Cyber Incident Victim: Universidad de Zaragoza

On May 10, 2023, the Universidad de Zaragoza suffered a cyberattack. The incident was initiated when the Spanish Ministry of the Interior alerted the university on that Wednesday about a detected attempt to access the institution's servers. The attack vector involved the compromise of at least two user accounts with access to the university's VPN system, which is its remote access portal. The Interior Ministry further warned the university that the perpetrators were likely cybercriminals whose intent was to obtain valuable and potentially compromising data. The objective was assessed to be a subsequent demand for a ransom in exchange for not publicly releasing the information, characterizing the incident as an attempted LockBit ransomware attack, a common type of extortion-based cybercrime.

Upon receiving the alert, the Universidad de Zaragoza immediately began taking measures to analyze and contain the threat. The university's first action was to analyze the network traffic that had occurred to trace the origin of the unauthorized accesses and determine their intended destination within the network. This forensic step was crucial for understanding the scope of the intrusion. Following this analysis, the access for the compromised user accounts was immediately revoked, effectively cutting off the attackers' initial point of entry. Furthermore, the specific machine involved in the incident was suspended from the network to allow for a thorough and isolated analysis of its content, preventing any potential lateral movement or further damage.
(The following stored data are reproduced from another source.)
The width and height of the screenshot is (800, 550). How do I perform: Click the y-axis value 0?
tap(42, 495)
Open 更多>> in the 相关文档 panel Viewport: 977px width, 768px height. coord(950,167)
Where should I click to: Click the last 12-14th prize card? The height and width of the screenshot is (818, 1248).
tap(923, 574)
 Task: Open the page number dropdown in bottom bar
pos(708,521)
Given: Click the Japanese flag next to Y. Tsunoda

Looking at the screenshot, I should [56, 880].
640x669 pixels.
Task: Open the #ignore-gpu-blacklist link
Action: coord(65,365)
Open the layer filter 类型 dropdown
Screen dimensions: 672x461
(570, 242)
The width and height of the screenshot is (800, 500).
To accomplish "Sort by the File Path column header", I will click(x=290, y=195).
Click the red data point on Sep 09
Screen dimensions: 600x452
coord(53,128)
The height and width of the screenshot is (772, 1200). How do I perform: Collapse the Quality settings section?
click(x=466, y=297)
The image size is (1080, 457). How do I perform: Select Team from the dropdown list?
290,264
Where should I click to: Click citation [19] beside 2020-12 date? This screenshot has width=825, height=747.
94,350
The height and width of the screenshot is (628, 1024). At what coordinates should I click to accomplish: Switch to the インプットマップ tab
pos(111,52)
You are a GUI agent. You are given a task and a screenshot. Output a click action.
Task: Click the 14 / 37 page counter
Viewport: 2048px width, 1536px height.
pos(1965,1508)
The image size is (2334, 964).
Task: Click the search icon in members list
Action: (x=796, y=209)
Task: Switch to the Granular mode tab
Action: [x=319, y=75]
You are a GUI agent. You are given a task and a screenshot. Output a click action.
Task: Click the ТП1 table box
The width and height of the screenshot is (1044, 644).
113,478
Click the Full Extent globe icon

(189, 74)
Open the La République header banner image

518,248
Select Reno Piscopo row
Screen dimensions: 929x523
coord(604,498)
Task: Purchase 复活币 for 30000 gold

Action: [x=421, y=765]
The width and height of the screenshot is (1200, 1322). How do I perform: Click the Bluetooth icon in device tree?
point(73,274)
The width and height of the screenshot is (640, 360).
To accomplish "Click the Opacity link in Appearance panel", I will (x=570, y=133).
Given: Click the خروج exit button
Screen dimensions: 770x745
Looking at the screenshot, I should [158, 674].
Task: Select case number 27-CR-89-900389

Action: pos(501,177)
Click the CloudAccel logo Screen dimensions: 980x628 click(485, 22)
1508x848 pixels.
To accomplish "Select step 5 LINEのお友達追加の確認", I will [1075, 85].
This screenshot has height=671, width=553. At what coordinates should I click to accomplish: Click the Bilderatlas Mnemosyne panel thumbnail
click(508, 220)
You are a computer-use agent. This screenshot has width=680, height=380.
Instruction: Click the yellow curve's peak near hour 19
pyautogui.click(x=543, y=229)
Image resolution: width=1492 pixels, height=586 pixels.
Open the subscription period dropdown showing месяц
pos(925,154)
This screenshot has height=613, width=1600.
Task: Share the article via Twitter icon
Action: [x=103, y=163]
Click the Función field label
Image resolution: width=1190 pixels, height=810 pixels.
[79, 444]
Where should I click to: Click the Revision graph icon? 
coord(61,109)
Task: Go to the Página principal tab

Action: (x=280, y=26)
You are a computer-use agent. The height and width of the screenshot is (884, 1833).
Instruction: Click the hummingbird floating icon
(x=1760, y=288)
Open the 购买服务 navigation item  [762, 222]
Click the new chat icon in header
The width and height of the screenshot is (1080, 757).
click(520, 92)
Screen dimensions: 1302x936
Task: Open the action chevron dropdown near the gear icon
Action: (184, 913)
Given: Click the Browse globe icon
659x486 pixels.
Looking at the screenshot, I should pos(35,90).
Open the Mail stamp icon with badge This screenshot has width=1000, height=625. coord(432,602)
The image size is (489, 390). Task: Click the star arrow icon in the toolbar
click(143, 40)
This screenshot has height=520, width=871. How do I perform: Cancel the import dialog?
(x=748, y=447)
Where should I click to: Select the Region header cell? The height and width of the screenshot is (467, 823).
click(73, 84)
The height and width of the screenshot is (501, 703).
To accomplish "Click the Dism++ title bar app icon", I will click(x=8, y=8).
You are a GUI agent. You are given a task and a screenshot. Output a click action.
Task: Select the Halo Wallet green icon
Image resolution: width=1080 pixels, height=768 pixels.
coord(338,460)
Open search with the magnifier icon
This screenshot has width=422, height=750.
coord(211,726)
In parallel with these initial containment steps, the university formally activated its logical incident response procedure. This procedure had been previously elaborated by the university's own IT and communications service, providing a predefined framework for handling such security events. As part of this standardized response protocol, the incident was officially notified to the Centro Criptológico Nacional (CCN), Spain's National Cryptologic Center, which serves as a key authority for cybersecurity incidents. Along with this mandatory notification, the university also requested technical support from the national agency to assist in its response efforts.

Throughout the initial response period, the university's investigation did not detect any considerable impact on any of its prominent services. Despite the serious nature of the attack, critical strategic services including the main website, the virtual teaching platform, email, and electronic administration systems remained operational and unaffected. The university attributed this resilience to the fact that these key services are supported by Linux servers. However, as a precautionary measure to minimize any potential risks while the investigation continued, the university advised staff to leave their work personal computers powered off and completely disconnected from the network throughout the upcoming weekend.

Following recommendations provided by the Centro Criptológico Nacional, the Universidad de Zaragoza implemented additional medium-term security measures. A significant decision was made to completely close the remote access VPN system to all users. This action was announced publicly by the university via its Twitter account on May 12, 2023. Moving forward, any individual requiring remote access would have to undergo a revised and more stringent review process before being granted connectivity privileges. This measure was designed to prevent the misuse of remote access accounts, which had been the initial attack vector. Concurrently, the university reviewed and subsequently reinforced its entire system of data backups. This action was a critical step to ensure data recovery capabilities were robust and secure, thereby mitigating the potential impact of any future ransomware encryption or data destruction attempts. The incident response continued with these enhanced security postures in place while monitoring and analysis activities persisted.